The way we birth and the way we die

By Ariela Sharon

Is the way we give birth similar to the way we die? These are two portals where the unknown triggers us in different ways. Are we fearful or faithful? Empowered or helpless? Maybe if we witnessed more births and deaths, we would birth and die differently. Instead of having these two transformational experiences take place in the shadows of society, imagine bringing them into the light. How might this change our relationship to the beginning and to the end of life? 

I never got to ask my mom what it was like when she gave birth to me. I was only 24 when she died, and at the time, birthing felt very far away. If you have the opportunity and haven’t done so already, ask your mother about your birth. I did, however, get to witness how she handled death and I believe watching how my mother navigated her death gave me a glimpse into how she may have birthed—my mom, Raizel, daughter of Miriam, a warrior in birth, life and death. 

My mother, a trained physican herself, was dedicated to understanding every aspect of her illness, every possible medication, and every potential intervention. I believe that this gave her the courage to carve her own path. Just like in birth, there are many options when we are faced with an illness. How do we choose the hospital? How do we select our provider? How do we navigate the treatment? My mother knew what knowledge would give her the strength to journey her illness with confidence and resilience. In birth too, we must educate ourselves. 

In fact, my mother often knew more than her providers. You know how there is childbirth education? Imagine having death education. Imagine providing sick people with the tools to make informed decisions in all things death and dying. My mom educated herself physically and also spiritually. What do the Rabbis (spiritual leaders in the Jewish community) say about living beyond comfort? What do the Rabbis say about pain medication? Etc. etc. She had her chief doctor and her chief Rabbi. Imagine if we had that during birth. Although her doctor and Rabbi provided her with answers to her questions, they never told her what to do. She took their answers and managed her way. If there was a doctor who was negative, condescending or patronizing, she would simply walk out of the room, or in some cases, roll herself out. In birth and in death, we should feel empowered, surrounded by people who lift us up. 

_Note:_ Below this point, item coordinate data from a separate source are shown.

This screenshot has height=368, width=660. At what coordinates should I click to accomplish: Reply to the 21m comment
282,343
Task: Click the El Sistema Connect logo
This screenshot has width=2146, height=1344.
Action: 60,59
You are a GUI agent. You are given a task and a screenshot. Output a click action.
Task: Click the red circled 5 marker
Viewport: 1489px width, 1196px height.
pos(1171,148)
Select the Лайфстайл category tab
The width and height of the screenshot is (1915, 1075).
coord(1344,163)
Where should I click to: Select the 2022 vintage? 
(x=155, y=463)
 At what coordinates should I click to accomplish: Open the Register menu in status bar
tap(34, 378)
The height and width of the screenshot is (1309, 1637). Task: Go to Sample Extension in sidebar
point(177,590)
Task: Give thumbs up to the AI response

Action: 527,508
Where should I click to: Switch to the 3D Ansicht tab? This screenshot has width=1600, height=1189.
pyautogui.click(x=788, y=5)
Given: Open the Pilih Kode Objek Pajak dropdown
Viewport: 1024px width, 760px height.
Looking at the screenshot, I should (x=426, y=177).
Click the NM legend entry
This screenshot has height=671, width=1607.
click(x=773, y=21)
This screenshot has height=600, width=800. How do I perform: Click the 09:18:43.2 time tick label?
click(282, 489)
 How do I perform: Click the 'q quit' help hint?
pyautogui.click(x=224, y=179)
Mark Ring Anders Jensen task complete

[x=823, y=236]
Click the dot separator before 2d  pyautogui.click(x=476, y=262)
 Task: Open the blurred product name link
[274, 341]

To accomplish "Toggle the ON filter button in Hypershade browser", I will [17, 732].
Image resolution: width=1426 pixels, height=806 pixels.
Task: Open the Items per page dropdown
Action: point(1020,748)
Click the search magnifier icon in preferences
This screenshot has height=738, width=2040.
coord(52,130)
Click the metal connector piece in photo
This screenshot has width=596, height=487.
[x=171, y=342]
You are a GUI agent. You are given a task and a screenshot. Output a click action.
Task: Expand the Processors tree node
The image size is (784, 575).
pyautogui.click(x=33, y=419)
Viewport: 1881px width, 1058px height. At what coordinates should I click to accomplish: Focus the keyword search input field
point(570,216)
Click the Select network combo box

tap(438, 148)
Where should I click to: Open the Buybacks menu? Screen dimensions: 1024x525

When my mother came to the end of her journey in life, she knew that it was only a matter of time until her soul returned to it's Maker, and she turned inward. She shed her layers: Doctor, Wife, Sister, Grandmother, Mother.

What if we did that at birth? What if we forgot about all the roles we played in this world, and returned to our most naked, uninhibited, unsocialized selves? I think that this makes letting go and giving birth easier. At some point, my mother recognized that death was between God and her. No doctor, no friend, no doula, no family member could do a thing. The power to resign was hers, because ultimately, her fate was in the hands of her Maker. I’d like to think that this is the same space my mom tapped into during birth, a space of complete oneness with the Divine. 

I remember when my mom told us, “I have decided to go into palliative care. It’s my decision. My autonomy.” At first, I was hurt. How could she not be thinking of us, her kids, her family? But now, I realize just how profound that statement was, and I imagine that she spoke similarly during her 4 births. It’s my body. These are my decisions. I don’t care what you think.Determination and bravery; These traits have been passed down from womb to womb.

Then came the waiting, the painful contractions of death that birth a person into paradise. The slow, non-linear process of dying that pulls at your heartstrings - the surges - the waves - the pressure - until you reach transition - a moment of lucidity - that catapults you to the stage of release. Sound familiar? Illness does not take us in an instant, it’s a process like birth, that happens in its own time. Every person birth and dies differently. Every birth story and death story is unique. 

I guess, in a way, I didn’t only watch my mom voyage through the process of death, but I also watched her be born into the next world. I witnessed her go through the labors of death. Through this struggle, I watched her transform into a pure, raw, vulnerable ball of light, and slowly, like a baby, her soul was delivered.